Everybody wants the best solar panel available. The first thing clients often tell us is:

“I want the most efficient solar panels available”

There is a big difference between the most efficient solar panel you can buy and the most efficient solar panel you should buy. Before we get into whether you really want the most efficient panel, let’s define efficiency in the technical sense and the practical sense.

Technical Solar Panel Efficiency

The technical efficiency of a solar module is simply how much power it can produce in a given area. Panels are rated based on DC power at standard test conditions, also known as DC-STC. This rating takes the individual solar cell output and divides it by the solar radiation input at test conditions (which assumes 1000 watts per square meter of sunlight at 25ºC.

Practical Solar Panel Efficiency

The practical efficiency takes into account factors like panel rating, module size, and installed cost to get the most value from a solar energy system purchase decision.

What most people really want to know is how they can get the most value from their solar panels. In that case, we are talking about practical solar panel efficiency, because what you really care about is how much are you going to spend relative to how much electricity is produced over time.

To better explain technical solar panel efficiency, see below. This shows two popular solar panels specifications. They are very close in total size, but the efficiency of these panels differs greatly.

The cell efficiency of panels only tells you part of the story. The panel on the right claims cells that are over 25% more efficient than the panel on the left. When you look at the actual physical dimensions of the frame, the panel on the right is about 23% more efficient. So in the same area, the panel on the right is capable of 345W output, which is 23% more than the panel on the left.

That sounds wonderful, right? You definitely want the panel on the right, don’t you?

Not so fast… you need to look at what the different panels cost. What if I told you that the panels on the right cost twice as much as the panels on the left? Unless you had limited space and a mission critical need for maximum power in a given space, you would be crazy to invest in the more efficient panel!

The total installed price differences in reality are much less. A complete solar energy system using the panel on the right, installed, goes for about a 30% premium. That’s more than the 23% greater rated power, so all else being equal you would not want to invest in the higher rated panel. There are other nuances and features that come into play, including lifetime power output, warranty, inverter technology options, monitoring systems, and others.
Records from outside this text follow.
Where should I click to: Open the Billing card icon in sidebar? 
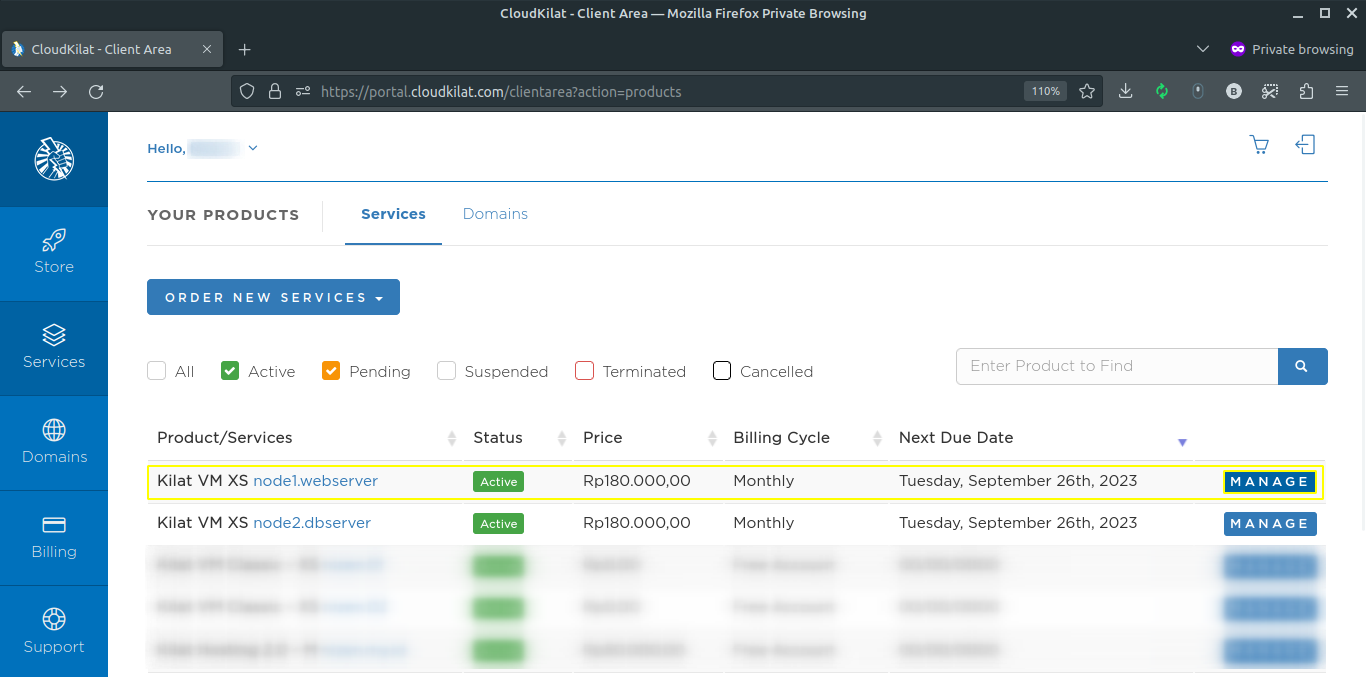pyautogui.click(x=54, y=525)
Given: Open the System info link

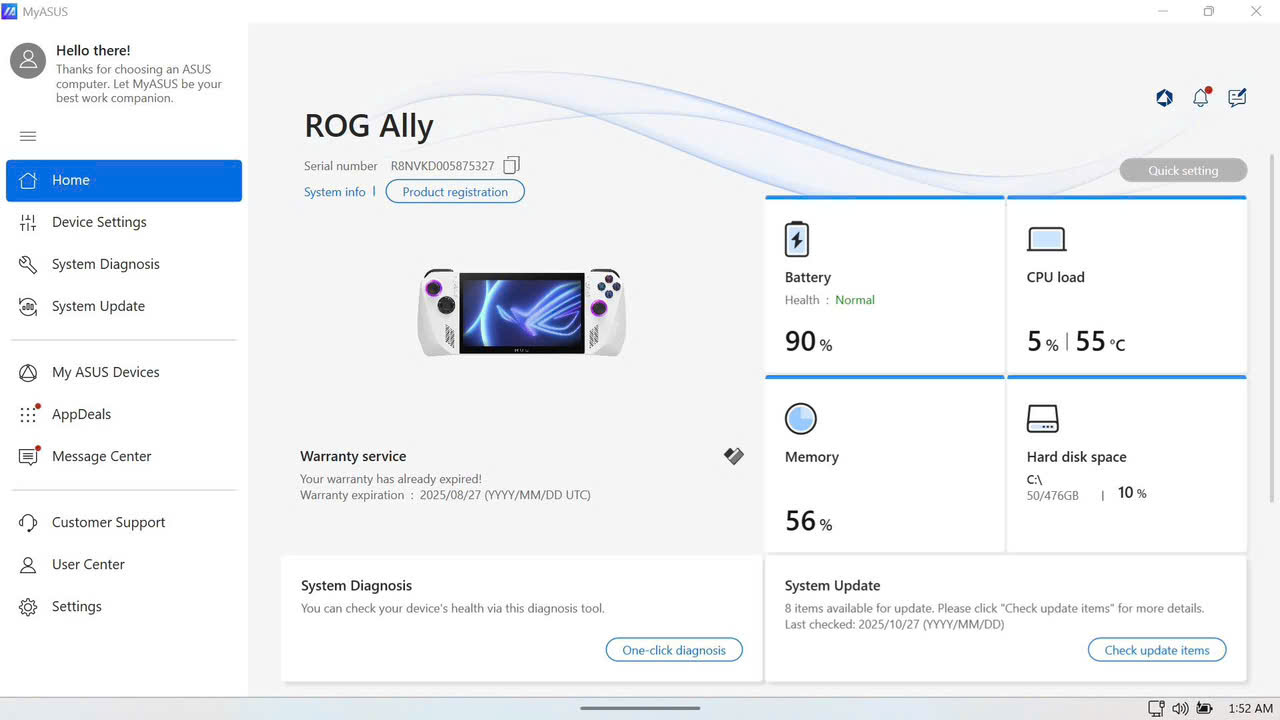Looking at the screenshot, I should [335, 192].
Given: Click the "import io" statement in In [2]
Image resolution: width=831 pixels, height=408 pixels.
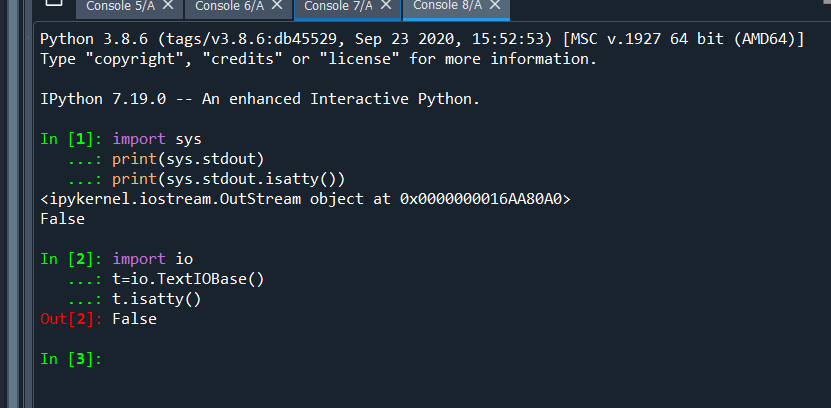Looking at the screenshot, I should click(153, 259).
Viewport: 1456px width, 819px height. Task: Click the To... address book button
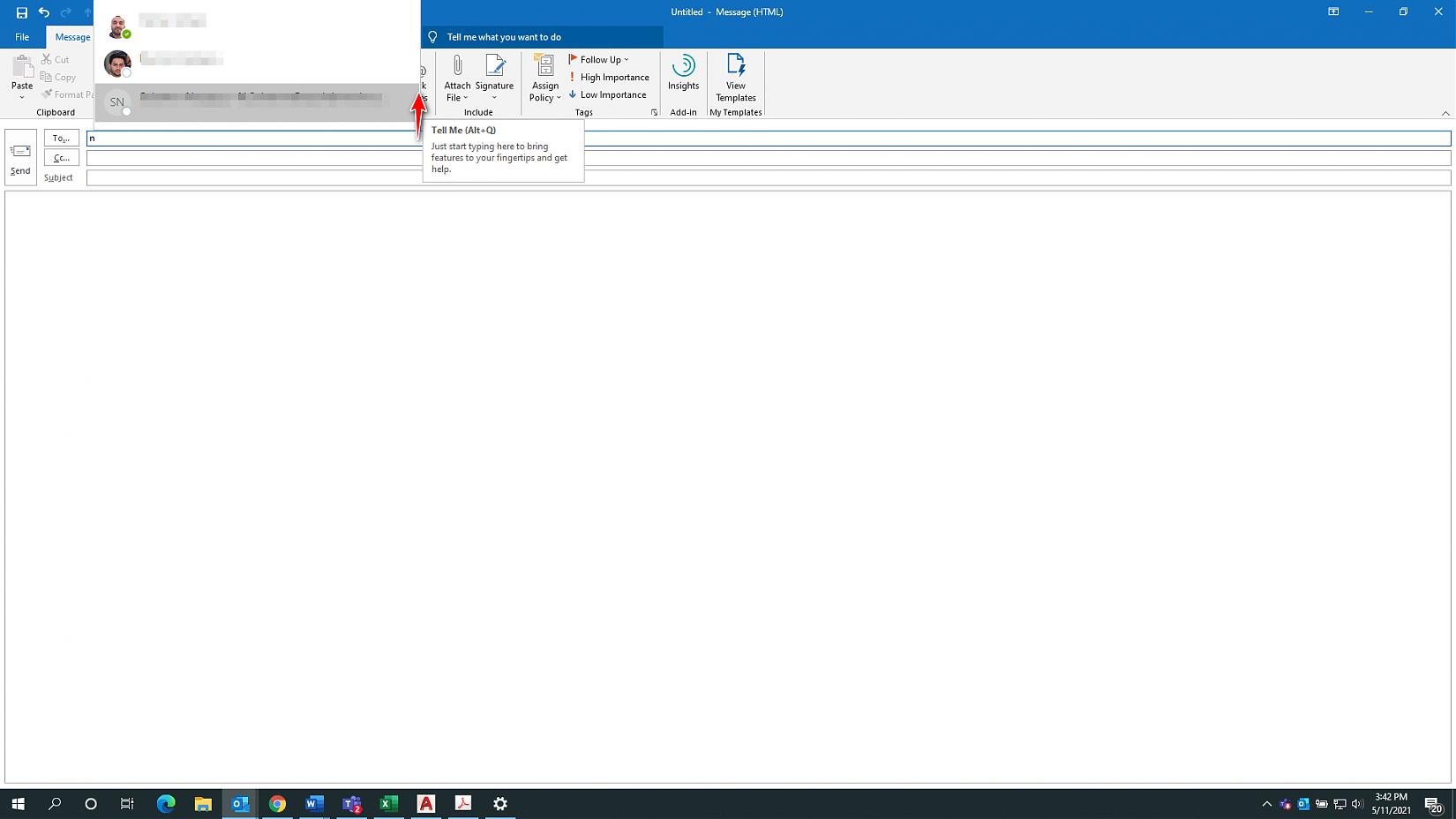(x=61, y=139)
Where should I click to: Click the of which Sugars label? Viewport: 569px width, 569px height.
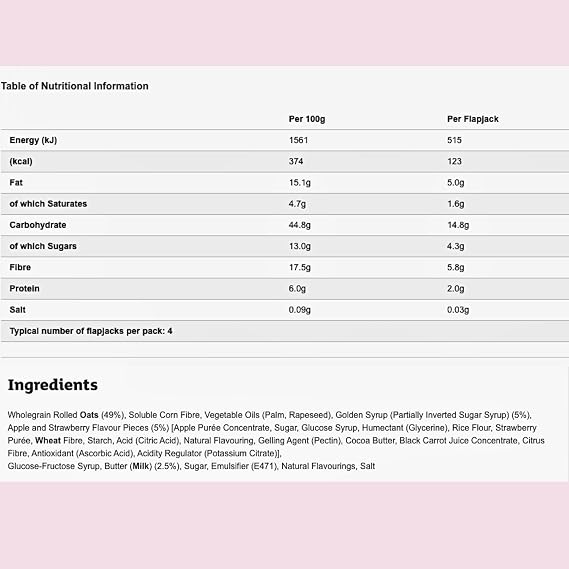(43, 246)
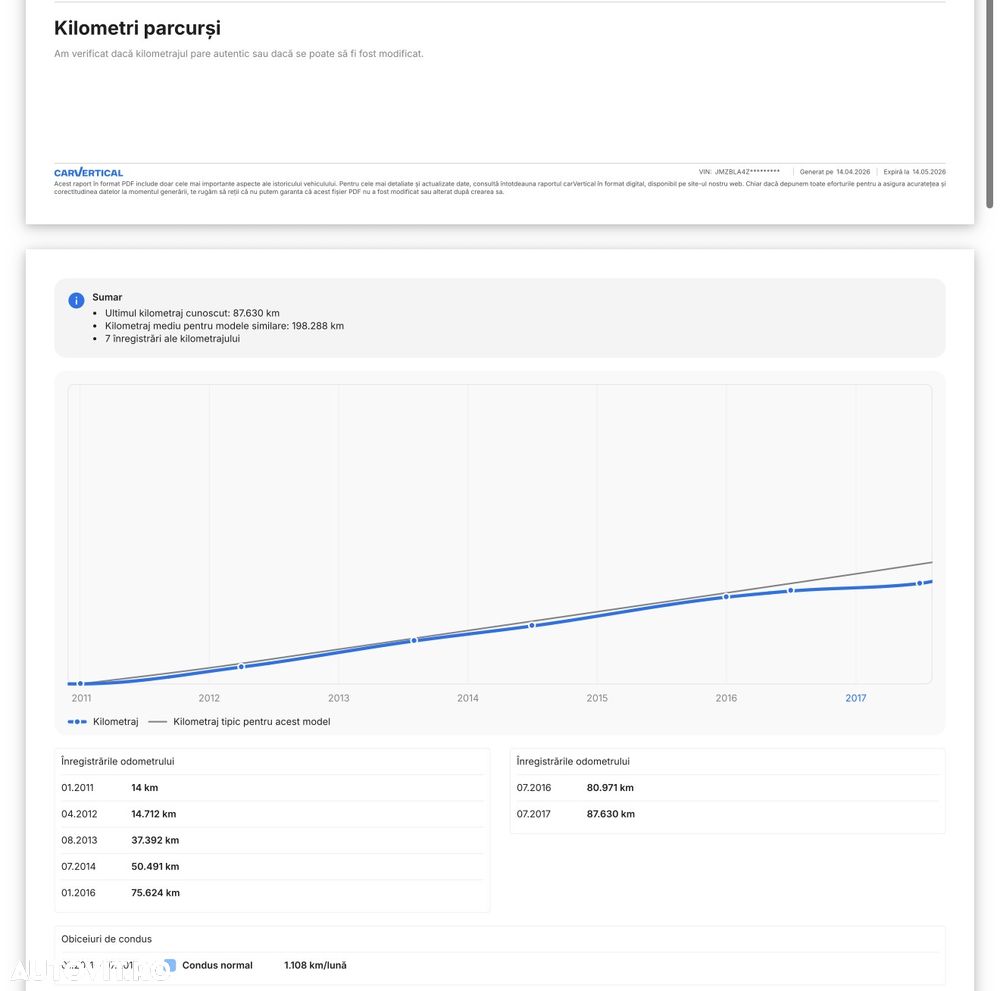Screen dimensions: 1000x991
Task: Click the vertical scrollbar thumb at right edge
Action: [990, 100]
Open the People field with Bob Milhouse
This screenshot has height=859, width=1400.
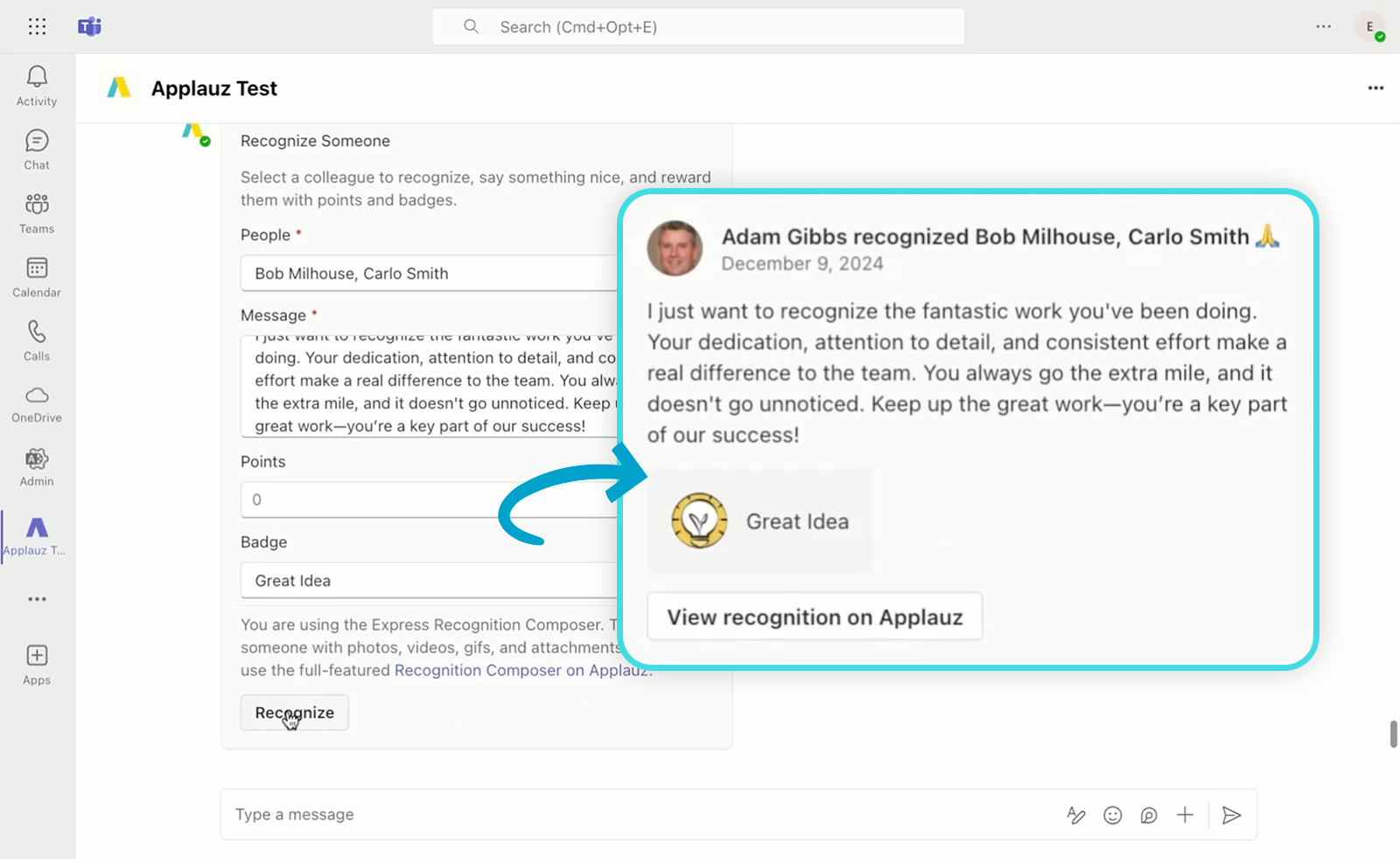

The decision on which solar panel to select ultimately has more factors involved that are not related to efficiency.

Looking at two identically rated systems below, you can see that it takes about 23% more space to accommodate the same system rating with the panel on the left. You would need 69 panels rated at 280W to get the same system rating as 56 panels rated at 345W. Note that the watts per square foot is a bit less than above because there is space between each solar panel.

 

Another way to look at it is how much more power you can get in a given area. Below we see that in the same amount of space, we can get 23% more power rating in the same amount of space with the panels on the right.

Conclusion

Your takeaway here should be that the physical size and output of a solar photovoltaic panel is only part of the efficiency puzzle. What is most important for the average buyer is the practical efficiency of solar panels or put another way, the cost efficiency. Looking at the manufacturer’s claimed “panel efficiency” or “cell efficiency” is very misleading for practical purposes. If we are sending solar panels into space or have an otherwise very limited area available for solar panels, then by all means we should consider the technical efficiency of the panel, and consider other factors like weight. However, for most people, panel efficiency ratings are overblown.

You should rely on your trusted solar dealer to seek out the best value for you. Good dealers will look at the overall factors involved in making a purchase decision and steer you into a brand that they can offer for a good price. Depending on the distribution network, you may find that one dealer offers panels with slightly different panel ratings or efficiency. That is often because their dealer cost on a particular solar panel may be more competitive based on their distribution network, freight costs, volume, and other factors. That doesn’t mean that one brand or dealer is better than the other — it just means that each dealer has found the “sweet spot” for a good balance between efficiency, power rating, and price. Since panel ratings and offerings are changing very frequently, the best bang for your buck is a moving target. Dealers with regular supply and installations will be able to navigate this challenge for you and help you select the most efficient solar panel you should buy.